Rodriguez smiled at him. ‘Well, what is your first impression of Dunedin?’

‘It seems prosperous, everyone looks well fed. They have space for gardens.’

He nodded. ‘Compared with most places last century they were very lucky. By the time the great inundations came, most Australians had abandoned the continent; it hadn’t rained there in thirty years. Those left went down to Tasmania, or came here. There were the usual refugee camps and starvation and disease. But the population’s up to eight million now – impressive when you think there are fewer than thirty million in Europe.’

‘It is.’

‘They’ve planted everywhere except the high peaks and the western fjords. They’ve been very successful. Of course, it helped that the islands were so isolated. And they had a navy. They blew refugee boats coming down from Indonesia out of the water.’ A trace of bitterness entered Rodriguez’ voice. Perhaps he was recalling when Spain turned to desert, the migrant wars in the Pyrenees.

‘It’s surprisingly cool,’ Shiva observed.

‘The water around the islands is cold. Ten years ago there were still icebergs drifting up here from Antarctica. In time, it’ll get hotter.’ He leaned forward and smiled, his eyes not sleepy any more. ‘Have you made an appointment to see that woman?’

‘Tomorrow.’

‘Good. Get some sleep before then. And watch your step. The Shining Light are tricky people. They show three faces. On the one hand the church services and the evangelization drives, on the other the politics, the pressure for religious laws. But the third face is the hidden one. They are very good at infiltrating key points in state and private institutions with people, hiding their allegiances. The civil service is full of them.’

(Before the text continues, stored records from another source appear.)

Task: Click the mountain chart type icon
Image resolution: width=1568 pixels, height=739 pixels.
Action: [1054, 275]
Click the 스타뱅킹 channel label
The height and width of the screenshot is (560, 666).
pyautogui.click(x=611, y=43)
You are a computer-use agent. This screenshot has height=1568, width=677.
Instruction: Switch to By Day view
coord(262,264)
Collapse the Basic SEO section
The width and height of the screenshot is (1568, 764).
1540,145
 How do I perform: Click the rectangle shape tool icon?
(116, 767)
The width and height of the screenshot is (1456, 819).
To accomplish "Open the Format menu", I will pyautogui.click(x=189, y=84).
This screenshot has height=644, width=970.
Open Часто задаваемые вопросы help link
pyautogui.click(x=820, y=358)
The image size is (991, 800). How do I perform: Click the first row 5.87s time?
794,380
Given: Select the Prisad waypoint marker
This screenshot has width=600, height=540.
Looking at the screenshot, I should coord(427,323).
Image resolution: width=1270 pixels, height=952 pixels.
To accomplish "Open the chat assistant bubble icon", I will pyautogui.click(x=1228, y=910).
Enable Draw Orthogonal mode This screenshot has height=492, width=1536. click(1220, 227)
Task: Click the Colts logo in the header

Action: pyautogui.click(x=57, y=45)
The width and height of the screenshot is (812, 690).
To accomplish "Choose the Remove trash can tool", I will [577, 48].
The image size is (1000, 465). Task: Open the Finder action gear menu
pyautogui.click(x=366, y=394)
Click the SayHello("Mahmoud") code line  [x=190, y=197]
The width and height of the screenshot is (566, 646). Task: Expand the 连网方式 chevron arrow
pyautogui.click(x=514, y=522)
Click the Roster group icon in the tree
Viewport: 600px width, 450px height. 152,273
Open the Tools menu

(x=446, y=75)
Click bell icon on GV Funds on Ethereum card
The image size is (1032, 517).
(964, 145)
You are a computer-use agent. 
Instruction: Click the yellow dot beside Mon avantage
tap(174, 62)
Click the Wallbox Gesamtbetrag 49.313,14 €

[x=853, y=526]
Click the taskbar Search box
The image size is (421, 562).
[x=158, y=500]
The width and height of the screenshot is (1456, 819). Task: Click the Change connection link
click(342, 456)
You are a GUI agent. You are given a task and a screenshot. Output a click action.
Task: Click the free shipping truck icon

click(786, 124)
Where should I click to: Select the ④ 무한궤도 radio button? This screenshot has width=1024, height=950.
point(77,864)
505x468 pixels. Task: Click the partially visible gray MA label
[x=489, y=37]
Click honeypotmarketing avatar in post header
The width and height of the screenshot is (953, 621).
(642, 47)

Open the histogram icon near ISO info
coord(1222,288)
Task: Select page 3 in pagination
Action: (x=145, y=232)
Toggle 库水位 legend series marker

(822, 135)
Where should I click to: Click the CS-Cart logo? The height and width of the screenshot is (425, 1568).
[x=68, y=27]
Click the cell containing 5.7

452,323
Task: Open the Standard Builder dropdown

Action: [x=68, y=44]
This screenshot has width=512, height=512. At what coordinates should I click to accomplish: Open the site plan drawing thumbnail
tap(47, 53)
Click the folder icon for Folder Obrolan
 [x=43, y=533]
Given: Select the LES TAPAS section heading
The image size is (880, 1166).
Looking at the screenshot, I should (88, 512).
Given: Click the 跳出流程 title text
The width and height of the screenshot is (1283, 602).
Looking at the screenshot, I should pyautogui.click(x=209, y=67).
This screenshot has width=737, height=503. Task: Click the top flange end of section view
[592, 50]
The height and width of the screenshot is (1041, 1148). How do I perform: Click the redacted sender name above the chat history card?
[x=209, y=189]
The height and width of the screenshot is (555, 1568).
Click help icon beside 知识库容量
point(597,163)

‘I understand they’re not as powerful as they were. Politically.’

‘No. There was a movement here a few years ago to privatize some of the public services, like the railways and the water supply. People looking to make easy money out of facilities it took the government fifty years to re-create. The Shining Light people jumped on the bandwagon; their programme of going back to biblical morals hadn’t done very well, but taking the lead in the privatization campaign brought them votes. For a while.’

‘Only for a while?’

‘Yes. They privatized the railways and it was a disaster. No coordination, fares through the roof. The Shining Light people got blamed.’ He paused. ‘Companies they run still own several railway lines, though. Make a tidy profit. There are lines pushing everywhere into the hills as people settle them.’

‘I was told their leader is reclusive.’

‘Ah, yes. Dr Brandon Smith.’ Rodriguez shook his head. ‘They have a hideaway somewhere in the mountains in the south-west. They bought a lot of land there, and no outsiders are allowed there. Smith disappears for months, then appears at the climax of some evangelization campaign. Seems to show himself less and less these days, but still turns up now and again standing on a box in a town centre somewhere. Promises everyone salvation if they join the Church, everlasting fire if they don’t.’

‘Have you ever seen him?’

‘Once, here in Dunedin. He’s very dirty and ragged, looks like an Old Testament prophet. But he runs everything from behind the scenes. He used to be a schoolteacher until God told him he was destined to be a great prophet.’

‘Why have they had so much success here? There are a few of them in the north, but they’re a joke, a little sect.’

Rodriguez shrugged. ‘Perhaps people here feel guilty about the degree of success and prosperity they’ve regained, feel it can’t or shouldn’t last.’ He leaned forward. ‘Whatever the reason, the Shining Light people feel they are special, chosen ones. That always makes people dangerous. And we’ve seen from the theft of the book how ruthless they can be. And this Parvati Karam-’ Rodriguez grimaced ‘-the Shining Light think women should be subordinate, stay in the home. To rise to a position where she was trusted with a task like stealing that book, Parvati Karam would have to be very good.’ He raised his eyebrows. ‘Be careful, Inspector Moorthy.’